Il modo, come un pinocchio sillabario, in cui si apprendono i segreti del sesso, la morsa dell’avvilimento, in testa, l’impermeabilità delle penne di un’anatra, i pugni che crescono alla velocità dei pini, lo stufato del rancore, i rutti dopo la birra, il ronzio degli elicotteri (abito vicino a un aeroporto), i lamenti isolati li conosco bene; le salsicce avariate meno, ma conosco una persona che sposta le gambe così, come se fossero oggetti preziosi.

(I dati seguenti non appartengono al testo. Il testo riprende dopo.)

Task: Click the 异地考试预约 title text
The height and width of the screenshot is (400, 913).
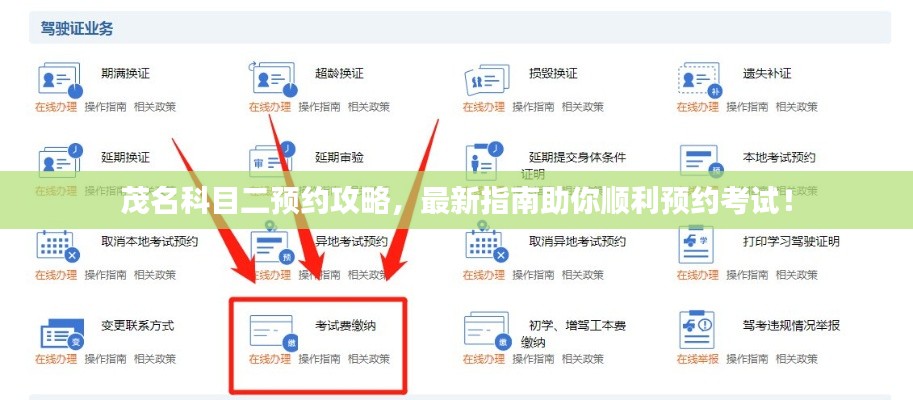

Tre anni fa un mio amico mi ha letto al telefono un pezzo di Flannery O’Connor preso da Nel territorio del diavolo, Sul mistero di scrivere (minimum fax 2002, 150 pp., 7 euro e 50, a cura di Robert e Sally Fitzgerald, ed. it. a cura di Ottavio Fatica). Il giorno dopo sono andato in libreria e ho comprato il libro. Il pezzo che mi aveva letto il mio amico era questo «La narrativa opera tramite i sensi, e uno dei motivi per cui, secondo me, scrivere racconti risulta così arduo è che si tende a dimenticare quanto tempo e pazienza ci vogliano per convincere tramite i sensi. Se non gli viene dato modo di vivere la storia, di toccarla con mano, il lettore non crederà a niente di quello che il narratore si limita a riferirgli. /…/ Ho un amico che sta prendendo lezioni di recitazione, a New York, da una signora russa che ha fama di essere un’ottima insegnante. Mi scriveva questo mio amico che per tutto il primo mese non hanno pronunciato neanche una battuta, ma solo imparato a guardare. Imparare a guardare, infatti, è la base per l’apprendimento di qualsiasi arte, tranne la musica. Molti dei narratori che conosco dipingono, non perché siano particolarmente dotati, ma perché dipingere li aiuta a scrivere. Li costringe a osservare le cose».
Torna in mente una cosa che scriveva Mandel’štam nel suo Discorso su Dante. «Ogni parola, – scriveva – è un fascio di significati che, lungi dal convergere in un medesimo punto ufficiale, s’irradiano in diverse direzioni. Dire “sole” significa compiere un lunghissimo viaggio, al quale siamo però a tal punto abituati che viaggiamo dormendo. La poesia si distingue dal linguaggio automatico appunto perché a metà del viaggio ci riscuote e ci sveglia. La parola ci appare allora molto più lunga di quanto credessimo, sicché ci rammentiamo che parlare significa essere sempre in cammino».
«Dante, – scrive Mandel’štam, – arriva a chiamare le palpebre le labbra degli occhi», e così facendo toglie le palpebre dalla nostra lettura automatica e ce le fa vedere come se le avesse dipinte.